Green water-purification system works without heavy metals or corrosive chemicals
Scientists at the Institute of Process Engineering (IPE) at the Chinese Academy of Sciences in Beijing and Yangzhou University (YZU) in Jiangsu have developed an effective and energy-efficient technique for purifying water by using graphitic carbon nitride sheets.
Their prototype, presented February 7 in the journal Chem, purified pathogen-rich water in 30 min, killing over 99.9999% of bacteria, such as E. coli, meeting China's requirements for clean drinking water. Unlike metal-based photocatalytic disinfectants, it achieved this standard without leaving behind secondary pollution or heavy-metal-ion residues, offering a promising alternative to less eco-friendly technologies.
"The future application of photocatalytic disinfection technology can significantly relieve clean-water scarcity and global energy shortage," says Dan Wang, a professor at the Institute of Process Engineering and a senior author on the paper.
Unlike traditional water-purification processes using ultraviolet light, chlorination, or ozone disinfection, photocatalytic methods offer environmentally safe water treatment—as long as they use the right catalyst.
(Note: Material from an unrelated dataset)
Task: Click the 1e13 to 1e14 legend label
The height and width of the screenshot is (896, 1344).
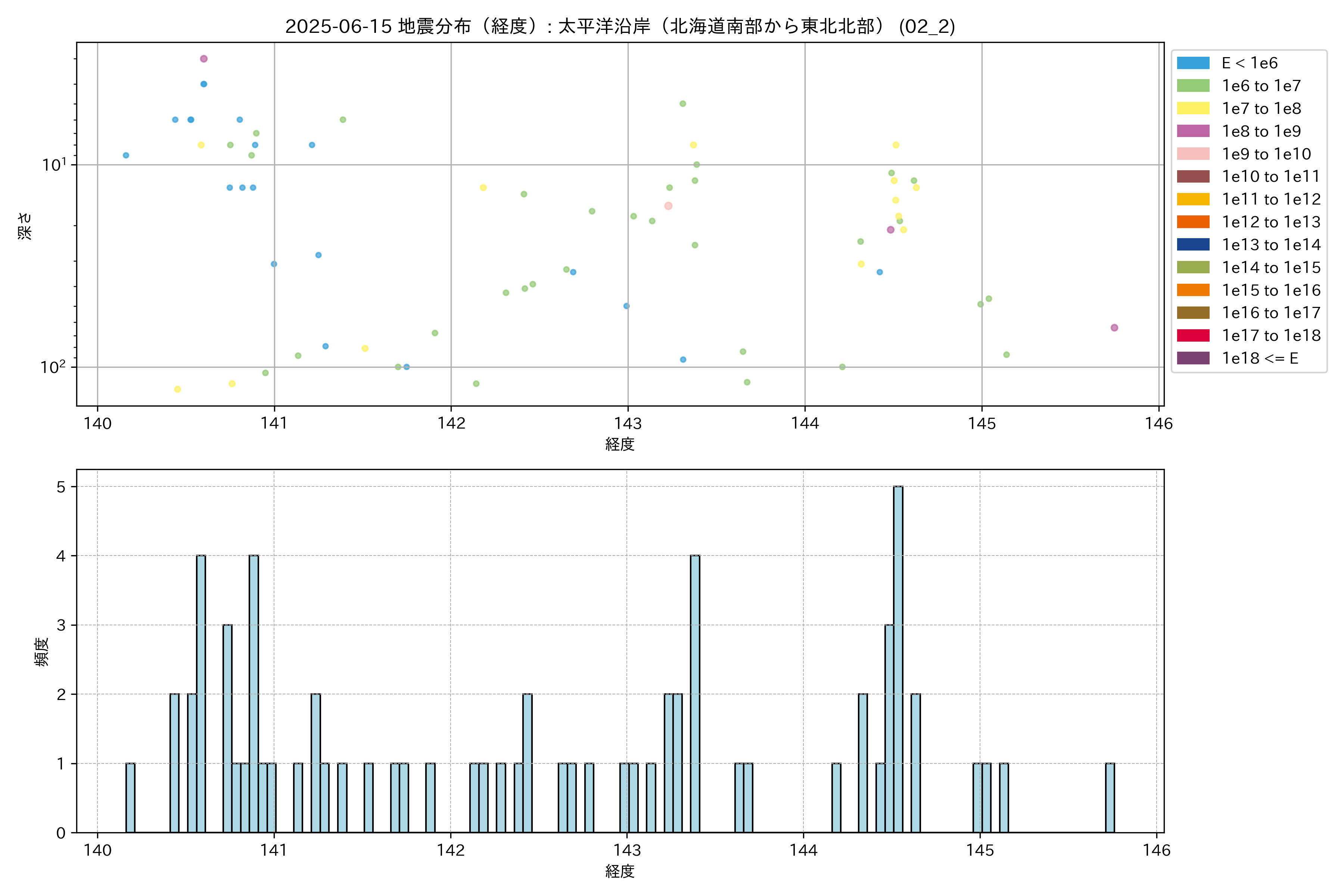Action: pyautogui.click(x=1271, y=245)
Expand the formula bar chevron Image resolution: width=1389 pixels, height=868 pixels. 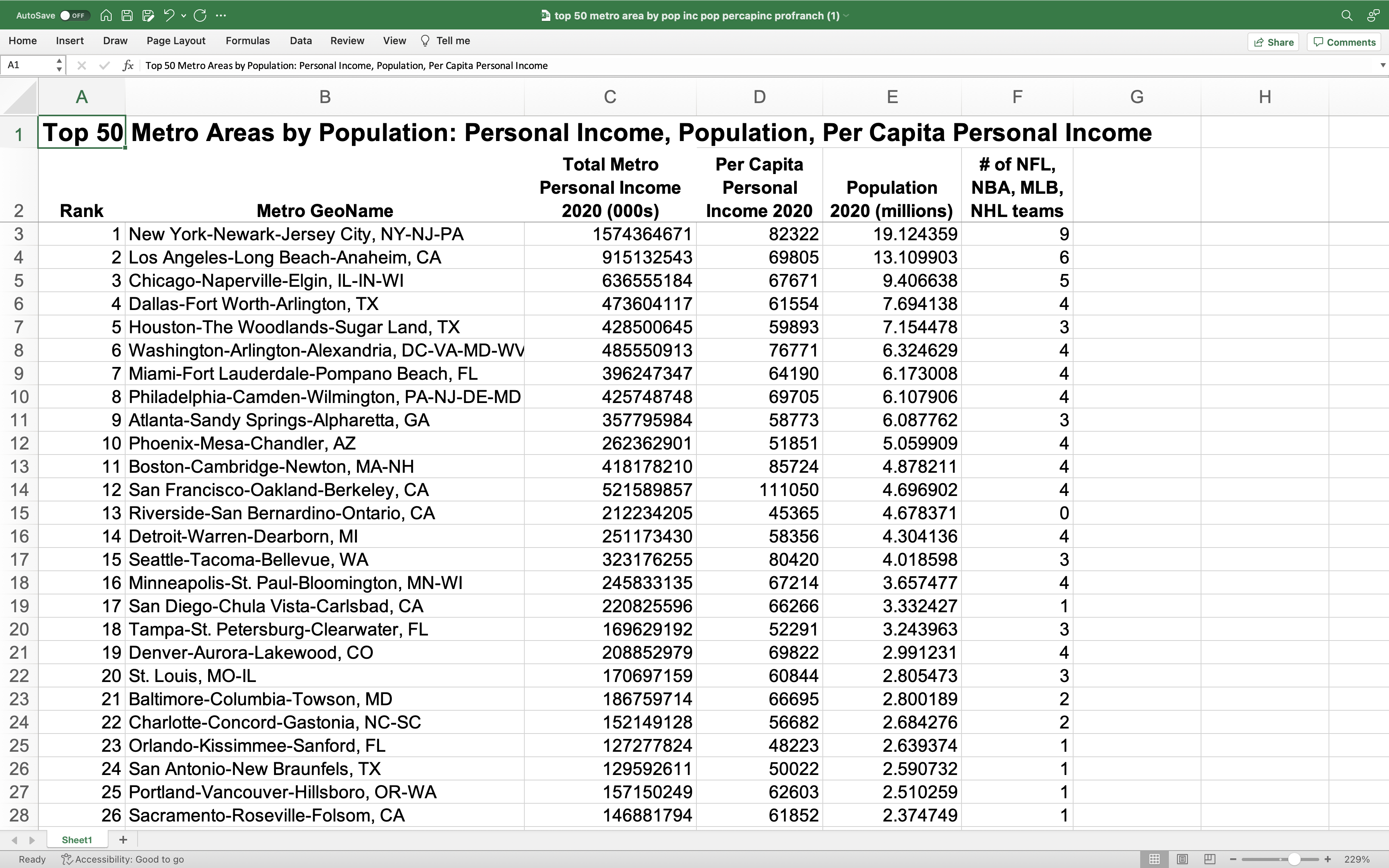point(1383,65)
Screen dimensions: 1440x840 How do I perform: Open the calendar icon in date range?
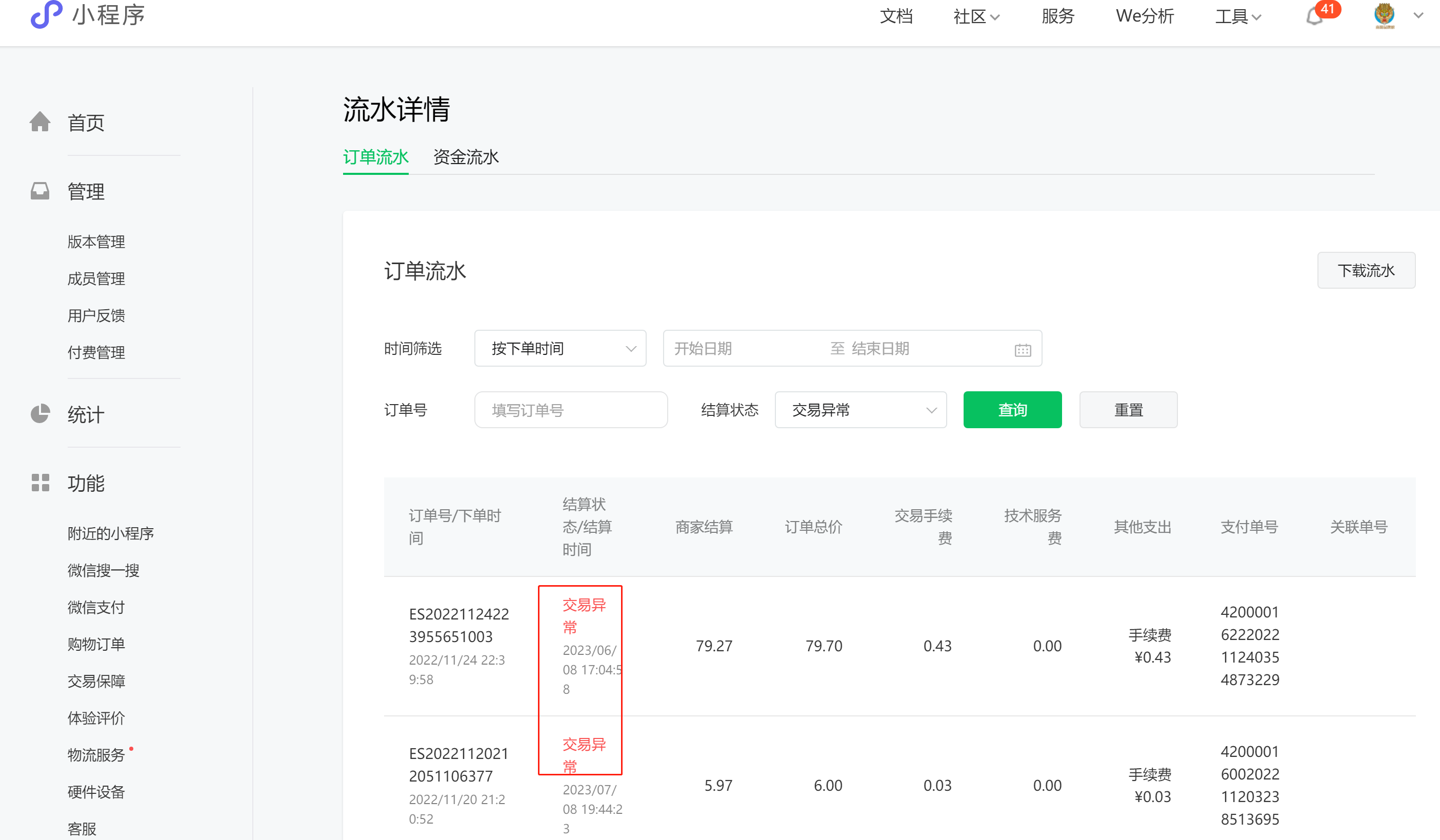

But unfortunately, these greener catalysts tend to be less efficient than metal-based varieties. Widely studied carbon-based catalysts, such as carbon nanotubes and graphene oxide, aren't quite effective enough for practical water-treatment purposes because they fail to produce enough reactive oxygen to overcome pathogens.
The team from IPE and YZU manages to bypass these failings with a unique catalytic design. They utilize nanosheets of graphitic carbon nitride, an ultra-thin two-dimensional material with the right electronic properties to absorb the light and generate reactive oxygen. This configuration helped to facilitate the reaction by generating plenty of hydrogen peroxide, which efficiently kills bacteria by oxidizing their cell walls and wreaking havoc on their chemical structures.
Ultimately, Wang believes that these results, as well as the simplicity of the design and inexpensive materials, mean the technology should be relatively easy to develop on a larger scale. "The scale-up for both the catalysts and the device is not difficult," he says. "The construction of this material is completely metal-free, and one of the key components, the plastic bag, is commercialized, which makes it easy to obtain."
The team intends to hone the technique before it is ready for commercial use. As the next steps, they plan to improve efficiency by expanding the edge of the material's ability to absorb photons, develop antibacterial fibers, and refine the nanosheet preparation process.
However, he acknowledges that this bacteria-killing system is not intended to single-handedly purify water. "Purification needs other devices for removing heavy-metal ions, adjusting pH, and removing residue," he says. "We need to combine our system with others to meet water-purification requirements."